*Your instructions*.
Reproduce verbatim the stretch of material below, from its first line through the line that contains "Кресты (473, 438)", with both of those lines included.

*Listed records*.
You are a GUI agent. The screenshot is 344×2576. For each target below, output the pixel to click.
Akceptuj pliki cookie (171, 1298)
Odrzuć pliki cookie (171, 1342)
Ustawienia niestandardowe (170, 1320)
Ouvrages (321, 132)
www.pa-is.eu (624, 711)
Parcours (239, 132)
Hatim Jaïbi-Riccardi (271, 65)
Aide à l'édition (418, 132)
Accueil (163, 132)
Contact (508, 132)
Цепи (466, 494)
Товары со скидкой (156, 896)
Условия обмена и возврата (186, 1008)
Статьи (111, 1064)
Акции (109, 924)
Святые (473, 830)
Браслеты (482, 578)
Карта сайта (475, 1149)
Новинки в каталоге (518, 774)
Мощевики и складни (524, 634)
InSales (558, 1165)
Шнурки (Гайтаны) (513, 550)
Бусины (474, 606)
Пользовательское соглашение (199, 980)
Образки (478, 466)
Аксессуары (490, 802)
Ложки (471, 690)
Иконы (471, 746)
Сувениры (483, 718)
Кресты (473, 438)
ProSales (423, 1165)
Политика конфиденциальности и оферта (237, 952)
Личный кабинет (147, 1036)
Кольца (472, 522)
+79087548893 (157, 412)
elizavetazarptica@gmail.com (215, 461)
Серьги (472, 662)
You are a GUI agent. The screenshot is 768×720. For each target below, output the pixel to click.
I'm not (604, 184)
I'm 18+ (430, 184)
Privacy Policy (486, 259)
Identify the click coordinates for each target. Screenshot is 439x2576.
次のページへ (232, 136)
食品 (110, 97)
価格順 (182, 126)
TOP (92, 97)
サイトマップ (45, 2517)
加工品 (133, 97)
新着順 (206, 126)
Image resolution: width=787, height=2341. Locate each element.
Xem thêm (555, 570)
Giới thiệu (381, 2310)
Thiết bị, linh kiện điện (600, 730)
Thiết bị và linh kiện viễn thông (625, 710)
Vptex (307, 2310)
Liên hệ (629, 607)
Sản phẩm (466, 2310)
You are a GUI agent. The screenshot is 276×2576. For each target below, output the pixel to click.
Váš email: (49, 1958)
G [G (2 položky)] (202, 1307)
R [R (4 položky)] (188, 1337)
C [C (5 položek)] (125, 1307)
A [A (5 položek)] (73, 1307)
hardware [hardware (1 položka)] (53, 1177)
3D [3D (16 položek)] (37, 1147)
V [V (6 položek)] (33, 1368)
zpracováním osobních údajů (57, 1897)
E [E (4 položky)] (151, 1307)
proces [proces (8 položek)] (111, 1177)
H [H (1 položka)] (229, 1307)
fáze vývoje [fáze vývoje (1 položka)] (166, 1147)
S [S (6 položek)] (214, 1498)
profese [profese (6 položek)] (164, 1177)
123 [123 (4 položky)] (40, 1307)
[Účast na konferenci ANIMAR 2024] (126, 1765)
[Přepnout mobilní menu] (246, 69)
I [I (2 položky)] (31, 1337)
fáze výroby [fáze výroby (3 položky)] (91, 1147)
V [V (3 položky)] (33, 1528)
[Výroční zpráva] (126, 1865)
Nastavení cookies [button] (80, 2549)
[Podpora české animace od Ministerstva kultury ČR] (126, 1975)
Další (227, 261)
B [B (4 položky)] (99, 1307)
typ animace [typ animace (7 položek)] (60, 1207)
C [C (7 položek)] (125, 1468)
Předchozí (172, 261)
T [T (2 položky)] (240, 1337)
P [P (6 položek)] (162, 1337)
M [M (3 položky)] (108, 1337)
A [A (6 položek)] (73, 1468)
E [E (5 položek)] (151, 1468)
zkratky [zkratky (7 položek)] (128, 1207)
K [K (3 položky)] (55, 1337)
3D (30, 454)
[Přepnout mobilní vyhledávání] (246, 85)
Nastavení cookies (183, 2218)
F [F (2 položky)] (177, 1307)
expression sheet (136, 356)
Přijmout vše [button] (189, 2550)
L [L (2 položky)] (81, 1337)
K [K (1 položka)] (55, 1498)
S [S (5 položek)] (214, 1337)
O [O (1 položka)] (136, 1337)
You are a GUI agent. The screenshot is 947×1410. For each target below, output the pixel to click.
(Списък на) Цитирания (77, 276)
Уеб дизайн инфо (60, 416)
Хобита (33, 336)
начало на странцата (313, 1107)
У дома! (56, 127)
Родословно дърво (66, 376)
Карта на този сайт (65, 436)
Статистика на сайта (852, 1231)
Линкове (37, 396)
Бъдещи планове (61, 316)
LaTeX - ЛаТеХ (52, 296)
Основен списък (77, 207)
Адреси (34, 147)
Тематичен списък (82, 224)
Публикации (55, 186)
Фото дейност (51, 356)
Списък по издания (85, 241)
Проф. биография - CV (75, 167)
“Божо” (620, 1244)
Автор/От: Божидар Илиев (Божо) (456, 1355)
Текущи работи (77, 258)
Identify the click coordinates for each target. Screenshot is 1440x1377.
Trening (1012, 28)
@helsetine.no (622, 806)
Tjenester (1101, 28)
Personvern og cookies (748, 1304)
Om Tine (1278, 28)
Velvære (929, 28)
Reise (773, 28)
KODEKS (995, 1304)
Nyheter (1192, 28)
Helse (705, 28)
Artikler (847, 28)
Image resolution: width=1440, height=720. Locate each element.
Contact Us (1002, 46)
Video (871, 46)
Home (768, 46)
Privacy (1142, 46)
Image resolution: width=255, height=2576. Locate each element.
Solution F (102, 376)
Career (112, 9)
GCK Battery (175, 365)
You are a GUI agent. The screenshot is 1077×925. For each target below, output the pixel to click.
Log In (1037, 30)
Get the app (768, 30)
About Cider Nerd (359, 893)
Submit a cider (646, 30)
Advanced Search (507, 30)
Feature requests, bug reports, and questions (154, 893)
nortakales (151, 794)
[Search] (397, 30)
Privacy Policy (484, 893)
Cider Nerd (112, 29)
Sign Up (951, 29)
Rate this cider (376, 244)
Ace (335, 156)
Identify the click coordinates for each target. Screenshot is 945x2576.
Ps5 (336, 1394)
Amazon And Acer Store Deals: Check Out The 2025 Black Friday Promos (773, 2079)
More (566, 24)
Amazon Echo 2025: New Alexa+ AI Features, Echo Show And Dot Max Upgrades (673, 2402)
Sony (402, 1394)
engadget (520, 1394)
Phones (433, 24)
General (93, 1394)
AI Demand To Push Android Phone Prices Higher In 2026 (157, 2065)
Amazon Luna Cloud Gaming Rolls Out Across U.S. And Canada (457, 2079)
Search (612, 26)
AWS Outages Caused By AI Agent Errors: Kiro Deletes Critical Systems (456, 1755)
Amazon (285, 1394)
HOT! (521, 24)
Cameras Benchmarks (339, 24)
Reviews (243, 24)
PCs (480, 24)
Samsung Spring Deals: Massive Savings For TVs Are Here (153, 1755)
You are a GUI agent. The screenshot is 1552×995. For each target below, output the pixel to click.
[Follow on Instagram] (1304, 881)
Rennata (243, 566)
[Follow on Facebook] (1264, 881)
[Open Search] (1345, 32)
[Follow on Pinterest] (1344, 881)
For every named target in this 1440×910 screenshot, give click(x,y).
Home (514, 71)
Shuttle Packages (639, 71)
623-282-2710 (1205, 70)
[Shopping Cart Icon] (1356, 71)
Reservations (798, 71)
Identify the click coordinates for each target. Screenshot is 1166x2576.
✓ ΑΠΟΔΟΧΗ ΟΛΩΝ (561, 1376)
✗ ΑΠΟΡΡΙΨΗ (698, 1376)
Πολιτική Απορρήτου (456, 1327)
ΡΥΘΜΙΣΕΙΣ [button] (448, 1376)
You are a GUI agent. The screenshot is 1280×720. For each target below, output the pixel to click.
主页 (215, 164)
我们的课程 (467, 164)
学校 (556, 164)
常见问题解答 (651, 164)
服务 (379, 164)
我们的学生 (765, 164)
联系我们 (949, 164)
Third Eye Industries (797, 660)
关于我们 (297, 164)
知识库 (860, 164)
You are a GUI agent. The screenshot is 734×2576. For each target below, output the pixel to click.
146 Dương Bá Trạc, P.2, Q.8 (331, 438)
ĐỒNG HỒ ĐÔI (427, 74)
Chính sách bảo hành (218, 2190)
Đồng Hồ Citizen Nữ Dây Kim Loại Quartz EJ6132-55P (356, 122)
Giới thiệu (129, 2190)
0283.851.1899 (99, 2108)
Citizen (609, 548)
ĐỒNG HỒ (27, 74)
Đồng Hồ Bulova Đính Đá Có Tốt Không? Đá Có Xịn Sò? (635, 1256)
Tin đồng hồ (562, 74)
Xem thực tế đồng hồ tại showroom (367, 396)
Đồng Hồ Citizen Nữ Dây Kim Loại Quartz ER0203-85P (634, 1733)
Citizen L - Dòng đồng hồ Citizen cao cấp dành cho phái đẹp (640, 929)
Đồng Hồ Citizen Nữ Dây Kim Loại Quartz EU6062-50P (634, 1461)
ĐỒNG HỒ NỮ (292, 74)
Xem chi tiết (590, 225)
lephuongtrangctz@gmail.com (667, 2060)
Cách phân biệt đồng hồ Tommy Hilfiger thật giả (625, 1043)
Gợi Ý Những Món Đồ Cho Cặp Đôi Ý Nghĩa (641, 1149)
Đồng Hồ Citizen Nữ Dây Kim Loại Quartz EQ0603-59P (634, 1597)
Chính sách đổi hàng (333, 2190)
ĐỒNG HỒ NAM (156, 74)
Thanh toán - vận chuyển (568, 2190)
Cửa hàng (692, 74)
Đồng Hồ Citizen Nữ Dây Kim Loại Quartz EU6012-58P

*Reply*.
You are a GUI agent. The screenshot is 344×2576. For each target below, output the pixel to click.
Akceptuj pliki cookie (171, 1298)
Odrzuć pliki cookie (171, 1342)
Ustawienia niestandardowe (170, 1320)
Ouvrages (321, 132)
www.pa-is.eu (624, 711)
Parcours (239, 132)
Hatim Jaïbi-Riccardi (271, 65)
Aide à l'édition (418, 132)
Accueil (163, 132)
Contact (508, 132)
Цепи (466, 494)
Товары со скидкой (156, 896)
Условия обмена и возврата (186, 1008)
Статьи (111, 1064)
Акции (109, 924)
Святые (473, 830)
Браслеты (482, 578)
Карта сайта (475, 1149)
Новинки в каталоге (518, 774)
Мощевики и складни (524, 634)
InSales (558, 1165)
Шнурки (Гайтаны) (513, 550)
Бусины (474, 606)
Пользовательское соглашение (199, 980)
Образки (478, 466)
Аксессуары (490, 802)
Ложки (471, 690)
Иконы (471, 746)
Сувениры (483, 718)
Кресты (473, 438)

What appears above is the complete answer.